The Smart Thing To do

No matter how dismal things may look today, Syrian will thrive again. (Photo of the Zaatari refugee camp in Jordan)
No matter how dismal things may look today, Syrian will thrive again. (Photo of the Zaatari refugee camp in Jordan)

The reason why the Assad regime survived for so many decades, and why in particular it has survived for the last three years, has little to do with how smart its leaders are. Cruelty and Machiavellian tactics are signs of intelligence. Moreover, the Assads simply came to grasp, in time, an obvious fact about their position, namely that they have become in charge of a country where change in leadership and system of governance requires consent from a variety of regional and international actors, and is not a purely domestic affair. They also understood that regional and international rivalry will make consensus in regard to change in Syria well-nigh impossible to achieve, a fact that gave them ample leeway to do what they wanted internally, and to occasionally engage in some regional adventurism of their own.

Dataset extract:
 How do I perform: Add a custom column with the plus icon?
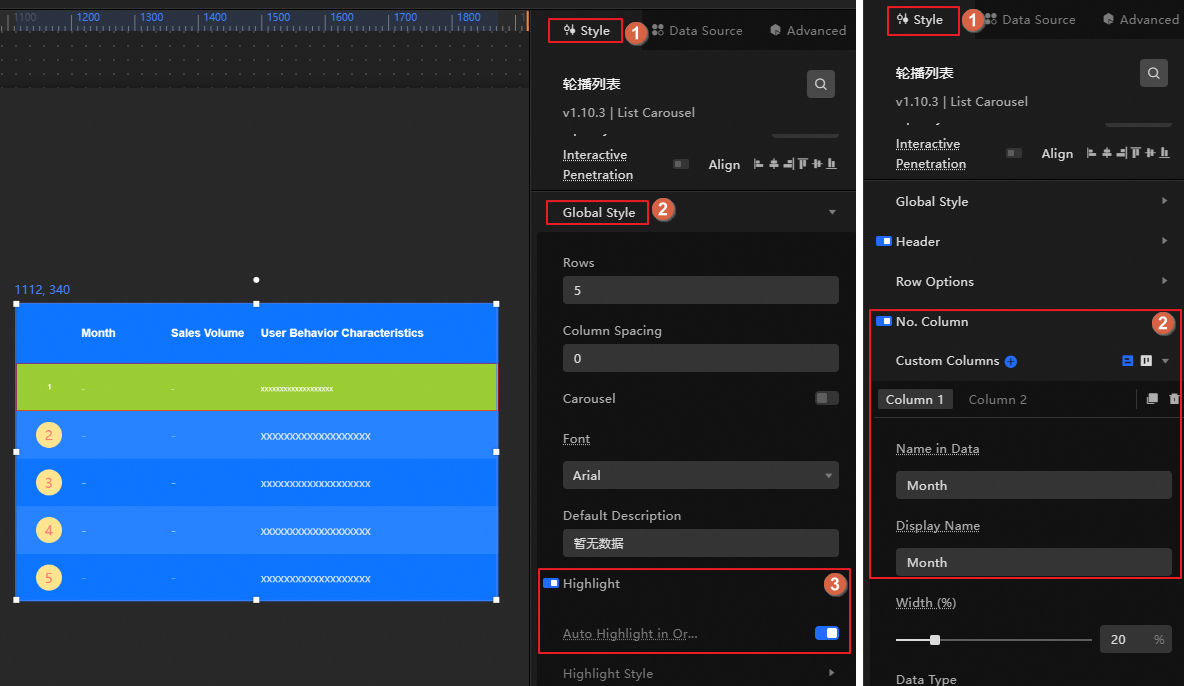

...

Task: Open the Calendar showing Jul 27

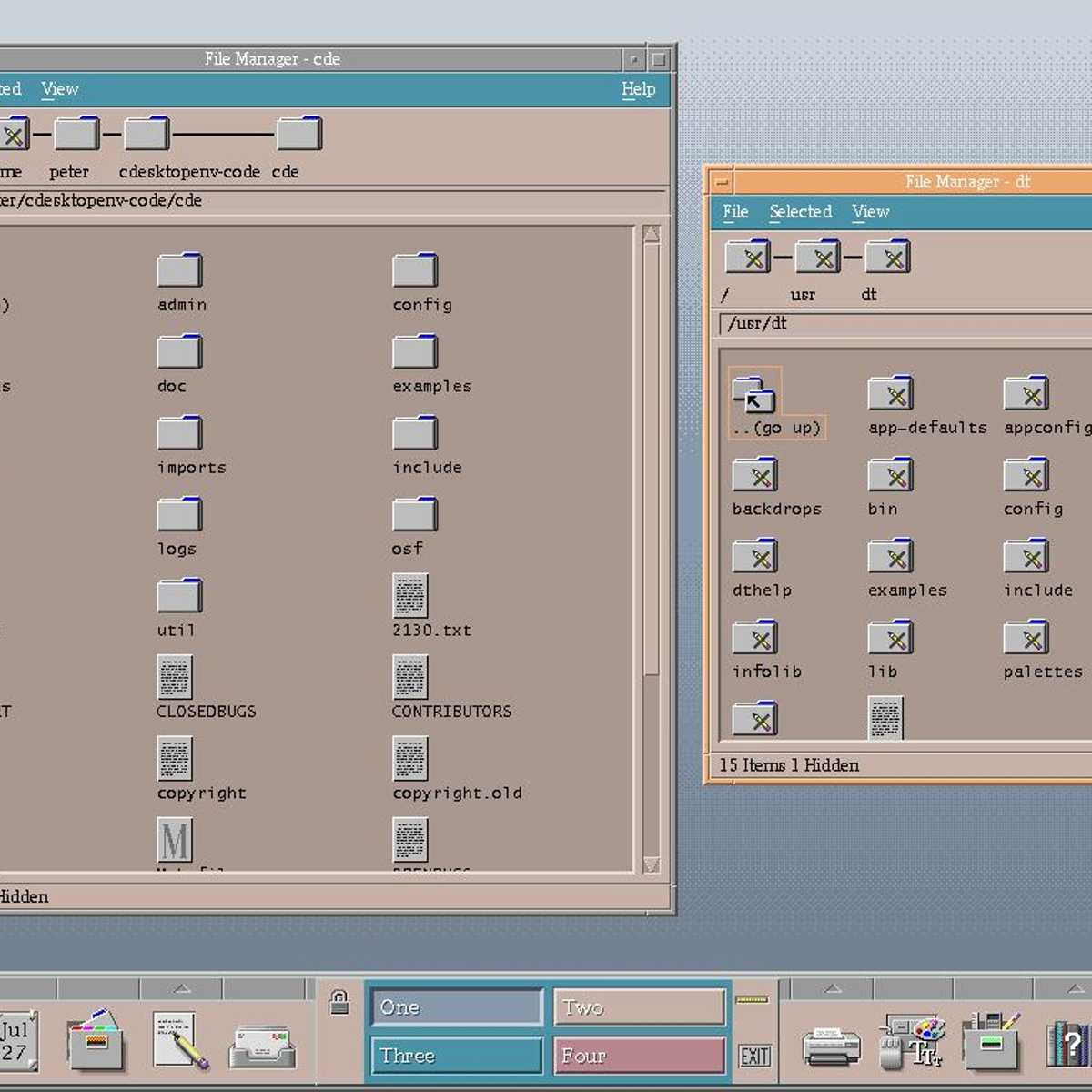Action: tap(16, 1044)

Requirement A:
From the article on the Assad regime, retype everything from "The reason why" down to "of their own.".
Requirement B:
Condense the paragraph of the article on the Assad regime that begins "The reason why the Assad regime survived" into a bulleted list of its main points.
Nothing in the listing is needed for this work.

Response box A:
The reason why the Assad regime survived for so many decades, and why in particular it has survived for the last three years, has little to do with how smart its leaders are. Cruelty and Machiavellian tactics are signs of intelligence. Moreover, the Assads simply came to grasp, in time, an obvious fact about their position, namely that they have become in charge of a country where change in leadership and system of governance requires consent from a variety of regional and international actors, and is not a purely domestic affair. They also understood that regional and international rivalry will make consensus in regard to change in Syria well-nigh impossible to achieve, a fact that gave them ample leeway to do what they wanted internally, and to occasionally engage in some regional adventurism of their own.

Response box B:
- The Assad regime's survival for many decades, and especially over the last three years, has little to do with how smart its leaders are.
- Over time, the Assads grasped that changing Syria's leadership and system of governance requires consent from various regional and international actors. It is not a purely domestic affair.
- They also understood that regional and international rivalry makes consensus on change in Syria nearly impossible.
- This gave them ample leeway to do what they wanted internally and occasionally to engage in regional adventurism.